The Path Less Travelled

By Matthew Sanford

To get where we want to go, Yoga Teacher Matthew Sanford sets aside willpower and embraces curiosity.

Think of your Yoga practise as a study in perseverance. Not a gut-wrenching, wilful approach that is sometimes demanded by a challenging class, but rather the kind of perseverance that can be sustained over time. A Yogi shows up each day, gets on the mat and starts doing poses. Every day is different, a different sensation or feeling appears, and a different insight reveals itself. A seasoned Yogi follows, explores, and tests whatever unfolds on that particular day. But what sustains the commitment to show up in the first place?! For me it’s a sense of wonder, not the force of will. I am a Yoga practitioner and teacher who is paralysed from the chest down. I began practising Yoga when I was 25 – 12 years after a car accident claimed the lives of my father and sister and rendered me a paraplegic.
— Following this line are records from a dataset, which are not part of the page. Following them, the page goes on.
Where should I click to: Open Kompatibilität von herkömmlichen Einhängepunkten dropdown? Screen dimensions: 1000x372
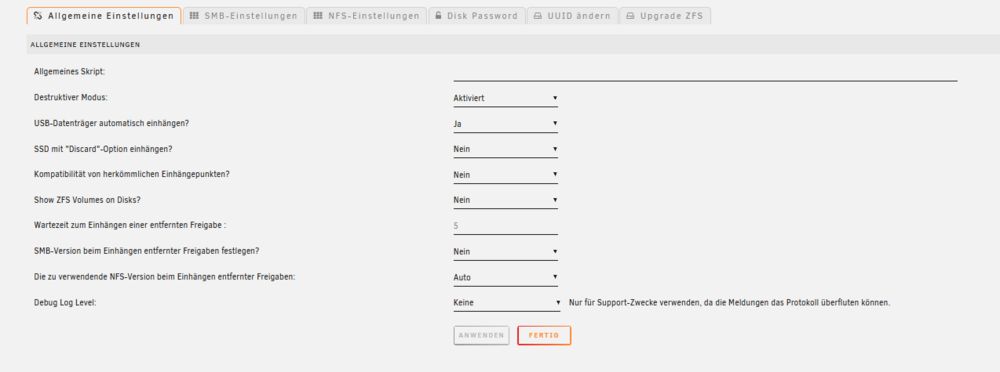point(506,175)
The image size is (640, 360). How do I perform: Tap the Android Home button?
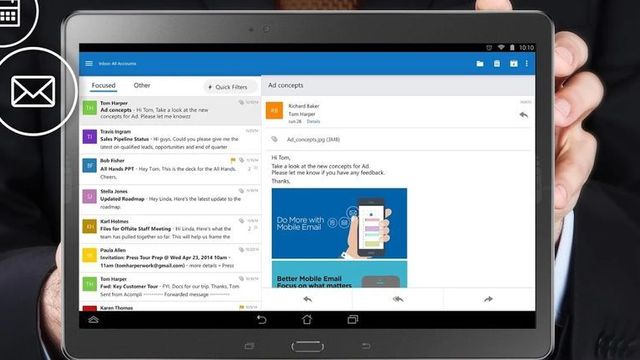click(x=307, y=319)

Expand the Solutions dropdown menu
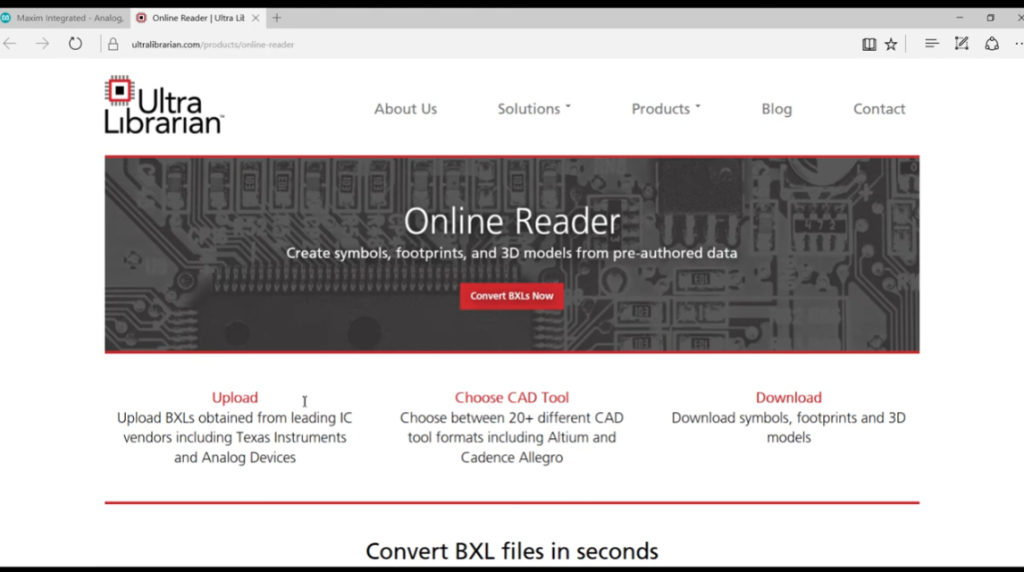coord(534,109)
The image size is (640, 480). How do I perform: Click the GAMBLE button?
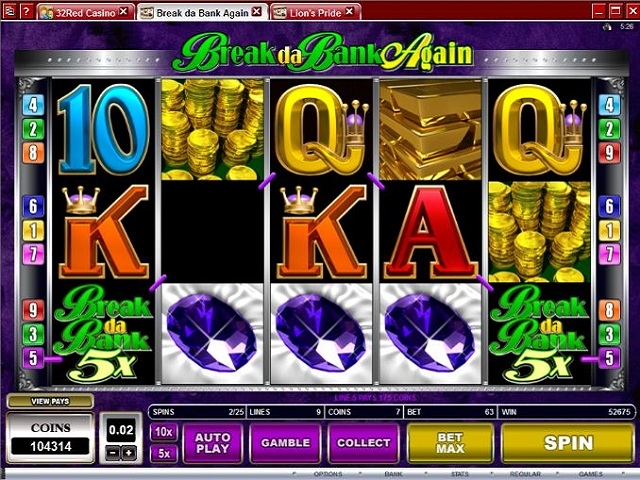click(285, 443)
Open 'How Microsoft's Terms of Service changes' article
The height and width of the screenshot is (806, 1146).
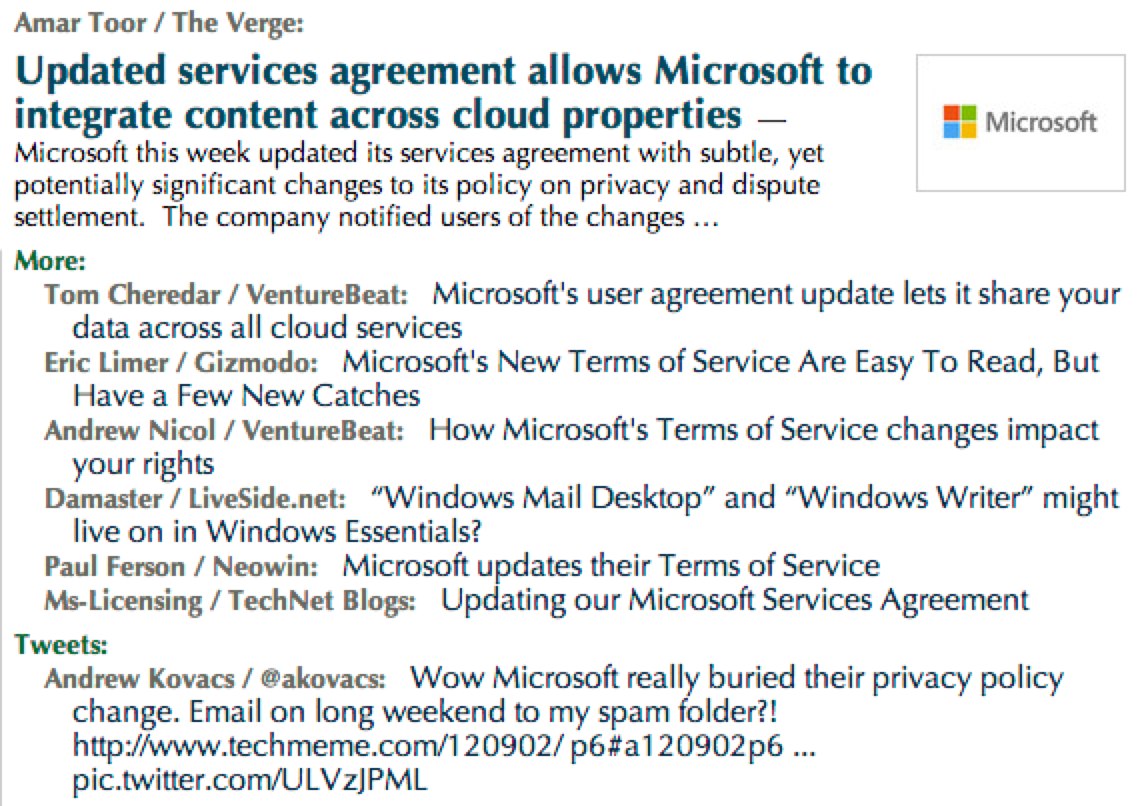point(585,446)

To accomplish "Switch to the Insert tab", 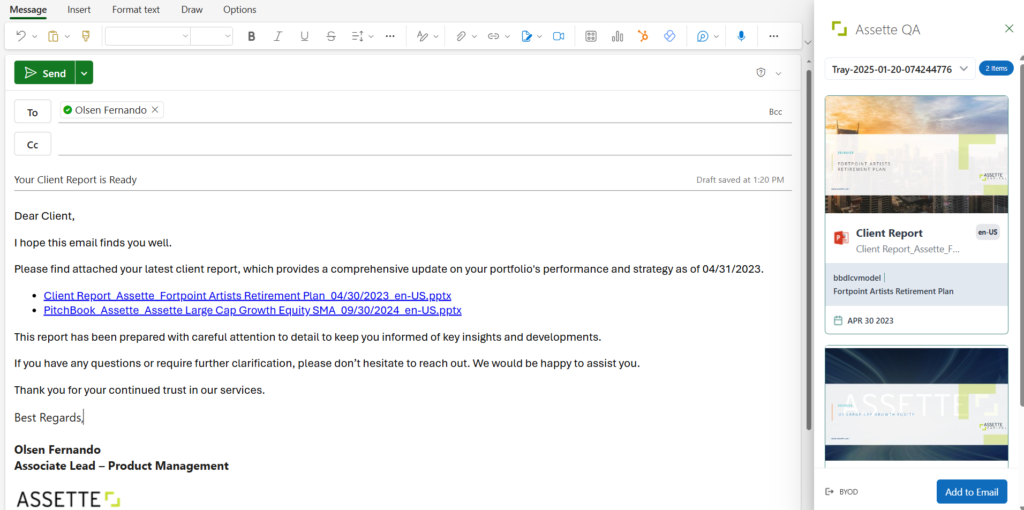I will coord(78,10).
Over the past 17 years, my Yoga practise has been anything but ordinary. How does someone like me learn the subtle interplay between pushing your femur bones down, extending through my spine, and lifting my chest? I cannot do all the physical actions. I can never finish the pose, and no amount of wilful determination can change that. So what keeps me going?

I am nourished by the sensation of wonder. Each day that I get on my mat, I open to the vastness of Yoga rather than narrow myself to a goal for that particular day. I feel wonder as I realize that every pose is infinite and that ultimate mastery is not possible. I feel wonder as my practise teaches me to trust that time, dedication, and curiosity are what brings me progress, not the intensity of my will. Most of all, I feel wonder about the little things, how my breathing is such a sensual experience, how my lifted chest directs awareness through my extremities. Finally I am filled with a sense of wonder as I realise that my Yoga practise allows me to refine the quality of my existence.

This is what I wish for you. Relish the ride, not just the accomplishments.